### Problem details:
Produce the records below again, word for word, but stop after the line that contains "Task: Select the first row's Fixed hours text".

### Records to process:
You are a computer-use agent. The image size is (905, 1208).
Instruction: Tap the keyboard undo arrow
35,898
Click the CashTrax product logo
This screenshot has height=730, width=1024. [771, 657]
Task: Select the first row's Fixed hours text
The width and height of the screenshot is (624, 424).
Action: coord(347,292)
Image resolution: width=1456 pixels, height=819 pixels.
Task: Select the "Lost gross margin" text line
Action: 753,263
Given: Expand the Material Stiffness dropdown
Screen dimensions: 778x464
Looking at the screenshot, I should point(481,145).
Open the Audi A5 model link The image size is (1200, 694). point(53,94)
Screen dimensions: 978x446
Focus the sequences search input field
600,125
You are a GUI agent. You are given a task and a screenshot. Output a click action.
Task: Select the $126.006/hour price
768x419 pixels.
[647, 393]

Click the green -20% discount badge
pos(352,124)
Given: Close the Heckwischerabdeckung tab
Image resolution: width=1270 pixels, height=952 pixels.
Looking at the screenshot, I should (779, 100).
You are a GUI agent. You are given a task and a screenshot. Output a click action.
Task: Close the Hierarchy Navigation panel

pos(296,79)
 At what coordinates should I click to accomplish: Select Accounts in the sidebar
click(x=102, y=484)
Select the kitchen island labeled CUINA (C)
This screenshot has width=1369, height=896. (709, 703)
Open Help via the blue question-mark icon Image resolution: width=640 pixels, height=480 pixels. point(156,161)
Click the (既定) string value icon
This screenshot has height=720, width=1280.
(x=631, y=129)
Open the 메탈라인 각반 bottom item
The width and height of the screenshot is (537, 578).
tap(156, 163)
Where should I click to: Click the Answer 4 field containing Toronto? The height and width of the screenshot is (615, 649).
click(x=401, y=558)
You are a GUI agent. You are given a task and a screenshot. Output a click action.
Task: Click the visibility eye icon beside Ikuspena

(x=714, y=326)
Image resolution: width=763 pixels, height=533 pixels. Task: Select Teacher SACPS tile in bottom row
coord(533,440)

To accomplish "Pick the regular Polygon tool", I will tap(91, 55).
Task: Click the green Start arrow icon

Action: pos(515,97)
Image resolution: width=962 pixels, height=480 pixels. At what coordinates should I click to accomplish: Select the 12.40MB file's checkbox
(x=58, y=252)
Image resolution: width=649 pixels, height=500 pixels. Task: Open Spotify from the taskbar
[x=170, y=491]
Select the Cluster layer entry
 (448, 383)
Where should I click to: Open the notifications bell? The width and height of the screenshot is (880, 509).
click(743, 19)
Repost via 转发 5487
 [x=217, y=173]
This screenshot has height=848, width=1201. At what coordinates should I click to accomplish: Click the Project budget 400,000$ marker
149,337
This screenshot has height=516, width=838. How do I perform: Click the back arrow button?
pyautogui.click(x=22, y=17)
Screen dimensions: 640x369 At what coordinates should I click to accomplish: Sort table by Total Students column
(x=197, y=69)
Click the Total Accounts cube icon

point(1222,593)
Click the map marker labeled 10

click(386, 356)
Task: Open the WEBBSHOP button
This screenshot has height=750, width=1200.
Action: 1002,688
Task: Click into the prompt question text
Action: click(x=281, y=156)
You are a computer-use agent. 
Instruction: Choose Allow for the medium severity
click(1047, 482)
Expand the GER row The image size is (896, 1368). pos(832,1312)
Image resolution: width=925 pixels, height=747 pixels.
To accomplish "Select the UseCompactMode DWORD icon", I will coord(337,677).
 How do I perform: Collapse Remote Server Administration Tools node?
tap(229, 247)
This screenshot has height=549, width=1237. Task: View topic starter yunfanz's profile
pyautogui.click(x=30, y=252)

### Output for this exercise:
You are a computer-use agent. The image size is (905, 1208).
Instruction: Tap the keyboard undo arrow
35,898
Click the CashTrax product logo
This screenshot has height=730, width=1024. [771, 657]
Task: Select the first row's Fixed hours text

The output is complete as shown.